Ratings1
Average rating3
Meh. Fine. This won both the Hugo and Nebula (wooo). I like, but don't love, George Alec Effinger's schtick: that is, I get embarrassed by gimmicky Orientalist spec fic written by white people since I used to ply that trade myself and am still in recovery. Like, I have a half-written short story on my machine about a Delhi doctor lady going to be a frontier doctor on a literal planet of slums. I mean, it's fine - white people can write POC protagonists, that's fine. It just feels like Effinger's stories (both this, and When Gravity Fails) are fairly run of the mill once you remove the diversity thing - making the latter feel a bit gimmicky.

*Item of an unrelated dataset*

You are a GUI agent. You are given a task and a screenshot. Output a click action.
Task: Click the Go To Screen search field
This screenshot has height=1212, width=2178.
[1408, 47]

I'm being too hard on this. It's fine. It's enjoyable. I got choked up, even. It's about the multiple worlds theory (recommended reading on this topic), as told via a young Arab girl facing her spaghetti world-lines: does she kill or not kill the evil rapey boy? Does the Imam punish her or forgive her? Does she work with Herr Doctor Heisenberg or Herr Doctor Schrodinger? It feels super elliptical, with repeated fragments, with initial confusion that all comes together, with evocative “troubles in the souk” scenes, and there are some pretty glorious set piece scenes. I also, like all SF fans, worship at the altar of early 20th century physics, so seeing the big hits from that era - Heisenberg, Schrodinger, Einstein, Bohr - is always fun.
Buttt mehh. I look for ~scintillating~ SF, stuff that makes me get goosebumps or makes me question my existence. OR, failing that, has much drama and adventure in space (pew! pew!). This short story is like a 4/10 on the mind-blown scale, and maybe a 5/10 on the adventure scale.
It also is another entry into my Personal Law Of Science Fiction: that is, for every sci-fi idea you have, they already made a (better) version of it on Star Trek.